Jewels is in three acts, each named for a gem and each with a different choreographic style, representing different periods in Balanchine's life. It's been a signature piece for the New York City Ballet since its premier in 1967.
"I don't think Balanchine will ever feel dated to me," says Megan Fairchild, who has been dancing one of the leading roles for a decade. "Especially something as jazzy as [the movement] 'Rubies' — you're off balance, your hips are out, you're, you know, throwing yourself around in extreme positions. It couldn't get any more modern to me ... and then, at the same time, it's still really pure ballet."
Pure ballet is the key here — there are no swans or princes or Sugar Plum Fairies, says Lincoln Center Festival's Nigel Redden, who brought the Paris Opera Ballet and the Bolshoi Ballet to join the New Yorkers.
"It is a plotless ballet," he explains, "the first full-length plotless ballet, choreographed by arguably the most important choreographer of the 20th century; certainly one of the great geniuses to be at Lincoln Center."
And, Redden says, there's a reason he brought in dancers from Russia and France. The first movement, "Emeralds," features the music of French composer Gabriel Fauré and will be performed by the Paris Opera Ballet. Balanchine came of age as a choreographer in 1920s Paris. Aurélie Dupont, the ballet's director of dance, says you can practically smell the perfume.
"I think 'Emeralds' has something very French about the technique, which is the feet," she says. "Like the French school, we work a lot about the position and something very precise about the feet and the music. And Balanchine, for 'Emeralds,' put the dancers with long tutus, so we really see the leg. It's of course very romantic."
Even though 'Rubies,' the second movement, has music by Igor Stravinsky, Fairchild says it feels very American, very Broadway — which is where the Russian-born Balanchine did much of his work when he first came to America in the 1930s.
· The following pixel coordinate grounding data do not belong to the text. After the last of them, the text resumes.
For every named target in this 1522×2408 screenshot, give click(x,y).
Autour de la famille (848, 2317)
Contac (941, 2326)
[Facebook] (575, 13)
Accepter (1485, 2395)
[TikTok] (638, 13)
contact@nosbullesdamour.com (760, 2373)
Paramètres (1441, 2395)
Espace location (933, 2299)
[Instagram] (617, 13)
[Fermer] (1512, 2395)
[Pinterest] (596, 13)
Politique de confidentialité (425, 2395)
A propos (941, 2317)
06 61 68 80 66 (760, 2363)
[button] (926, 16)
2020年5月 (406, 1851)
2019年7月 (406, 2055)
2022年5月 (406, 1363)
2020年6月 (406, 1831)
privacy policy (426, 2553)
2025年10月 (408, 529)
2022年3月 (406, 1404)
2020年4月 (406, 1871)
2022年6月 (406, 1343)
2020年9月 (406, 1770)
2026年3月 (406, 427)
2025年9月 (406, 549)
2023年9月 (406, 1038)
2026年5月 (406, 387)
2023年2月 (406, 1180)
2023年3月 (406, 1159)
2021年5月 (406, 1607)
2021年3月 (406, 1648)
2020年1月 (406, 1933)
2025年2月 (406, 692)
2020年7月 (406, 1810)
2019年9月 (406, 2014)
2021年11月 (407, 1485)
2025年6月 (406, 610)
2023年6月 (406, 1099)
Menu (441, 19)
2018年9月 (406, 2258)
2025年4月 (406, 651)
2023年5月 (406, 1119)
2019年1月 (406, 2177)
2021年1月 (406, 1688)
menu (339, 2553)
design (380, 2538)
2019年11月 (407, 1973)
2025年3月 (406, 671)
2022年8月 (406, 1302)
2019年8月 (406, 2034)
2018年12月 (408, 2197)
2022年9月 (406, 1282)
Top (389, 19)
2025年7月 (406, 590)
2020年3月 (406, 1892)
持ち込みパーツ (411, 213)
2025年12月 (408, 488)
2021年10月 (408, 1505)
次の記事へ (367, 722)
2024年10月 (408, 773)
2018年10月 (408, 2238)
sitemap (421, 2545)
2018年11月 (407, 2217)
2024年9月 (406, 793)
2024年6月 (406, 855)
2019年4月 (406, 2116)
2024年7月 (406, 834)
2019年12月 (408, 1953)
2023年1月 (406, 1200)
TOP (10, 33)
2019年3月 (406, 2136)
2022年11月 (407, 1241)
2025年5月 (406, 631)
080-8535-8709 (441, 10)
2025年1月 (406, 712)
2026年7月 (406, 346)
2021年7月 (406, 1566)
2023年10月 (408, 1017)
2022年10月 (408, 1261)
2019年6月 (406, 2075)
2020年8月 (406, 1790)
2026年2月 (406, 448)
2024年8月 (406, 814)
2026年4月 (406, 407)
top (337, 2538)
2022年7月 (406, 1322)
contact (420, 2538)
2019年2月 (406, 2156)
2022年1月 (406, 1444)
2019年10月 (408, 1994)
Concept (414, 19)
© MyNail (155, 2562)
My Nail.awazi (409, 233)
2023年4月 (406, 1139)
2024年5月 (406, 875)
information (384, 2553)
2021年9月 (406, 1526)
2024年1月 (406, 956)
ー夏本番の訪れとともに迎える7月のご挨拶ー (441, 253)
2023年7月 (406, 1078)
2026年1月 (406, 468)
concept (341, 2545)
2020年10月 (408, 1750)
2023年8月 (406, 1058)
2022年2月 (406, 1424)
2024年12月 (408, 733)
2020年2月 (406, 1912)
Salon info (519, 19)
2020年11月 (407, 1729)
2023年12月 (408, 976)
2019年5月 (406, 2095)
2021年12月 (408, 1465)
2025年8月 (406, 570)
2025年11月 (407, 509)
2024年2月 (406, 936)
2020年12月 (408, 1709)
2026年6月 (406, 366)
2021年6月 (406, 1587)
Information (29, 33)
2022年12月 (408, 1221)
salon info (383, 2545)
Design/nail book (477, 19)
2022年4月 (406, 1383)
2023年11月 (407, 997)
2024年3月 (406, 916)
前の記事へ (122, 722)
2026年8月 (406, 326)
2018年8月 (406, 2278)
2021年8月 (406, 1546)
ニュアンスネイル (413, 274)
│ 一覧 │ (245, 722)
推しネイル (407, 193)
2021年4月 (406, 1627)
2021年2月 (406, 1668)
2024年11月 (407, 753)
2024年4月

"There's no classical mold to fit into; we're not wearing tutus," she says. "I have this little skirt of jewels on — just [a] teeny, teeny little miniskirt of jewels hanging down. And they kind of clink together as I'm dancing. Like, I don't even know if the audience can hear, but it's just — it's got like a fun kind of party air to it."
The final movement harks back to where Balanchine grew up, says Redden.
" 'Diamonds' is danced to Tchaikovsky, who always conjures up a sense of Russia and a sense of the grandeur of the Imperial Court," Redden says. "And that particular dance has the most dancers in it, has the largest corps, and has a kind of grandeur to it, which I think is very splendid."
The Bolshoi and New York City Ballet will alternate performing "Diamonds" and "Rubies." Peter Martins, who runs the City Ballet and danced in Jewels for Balanchine, told an audience at a recent symposium that Balanchine didn't think much of "interpretation." He would say: "Don't act. Just dance. It's all in the choreography. You don't have to add artistry. I provide," Martins recalls.
Still, Makhar Vaziev, the Bolshoi's ballet director, says he's very excited to see how all three companies actually do interpret Balanchine's choreography. "Mr. B" was a "genius" he says, "and that's why we're here."
Audiences in New York can experience that genius, when Jewels is performed by all three dance companies at Lincoln Center through the weekend.